The review of IMC’s basic concepts in previous blog (http://armaniads.com/understanding-integrated-marketing-communications-imc/ ) identifies a set of basic principles. We’ll show how these principles are applied to IMC campaign planning and program management in the sections that follow. So to summarize, here are 14 principles that guide IMC:
- Interactive communication is the glue that joins brands and their stakeholders in respectful long-term relationships.
- Brand relationships drive brand value.
- Stakeholders overlap; so do their messages.
- Receiving messages is as important as sending them.
- Every part of the marketing mix sends a message.
- Integrating the MARCOM tools is futile if contrary and more powerful messages are sent by other brand actions.
- Everything a brand does (and sometimes what it doesn’t do) can send a message.
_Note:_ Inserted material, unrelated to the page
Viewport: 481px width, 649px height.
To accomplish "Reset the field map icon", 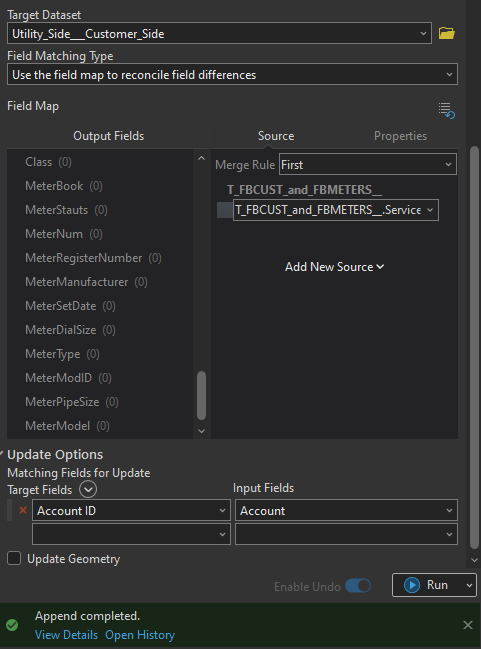I will coord(447,111).
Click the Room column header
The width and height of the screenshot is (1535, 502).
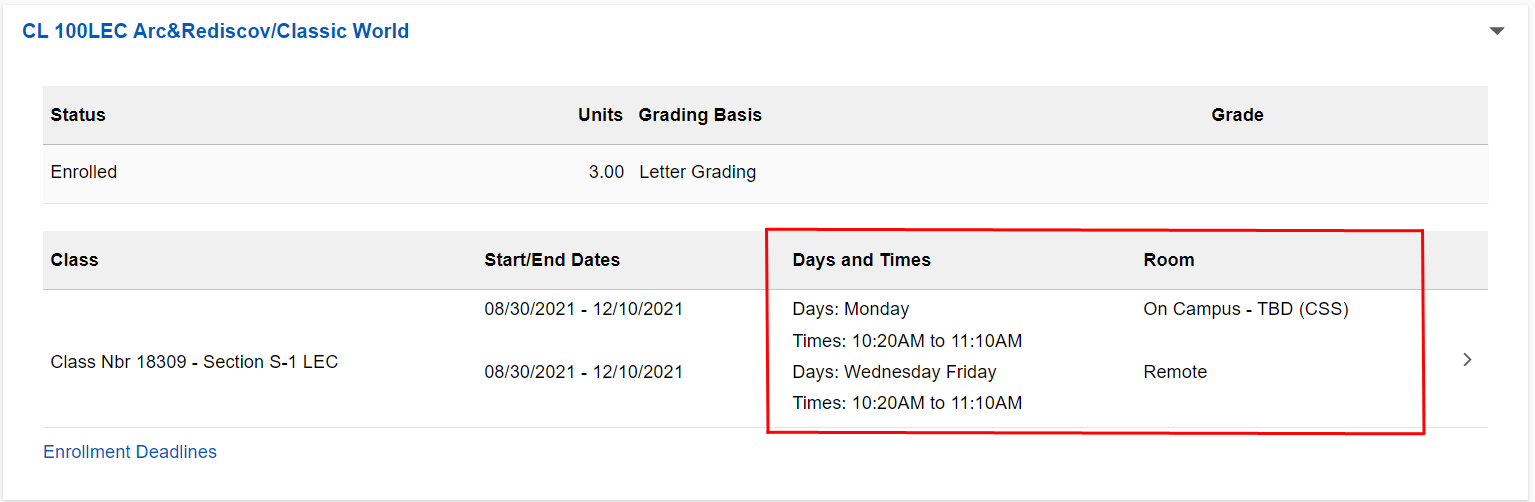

You can’t not communicate.
- IMC planning is designed to maximize and leverage the good contact points and minimize the bad ones.
- Touch points are contact points that touch our emotions.
- Synergy happens when all the messages work together to create a coherent brand perception.
- Strategic consistency drives synergy.
- A brand is a unified vision (the art) and a complex system of message delivery and exchange (the science).
- You can’t be integrated externally if you are not integrated internally.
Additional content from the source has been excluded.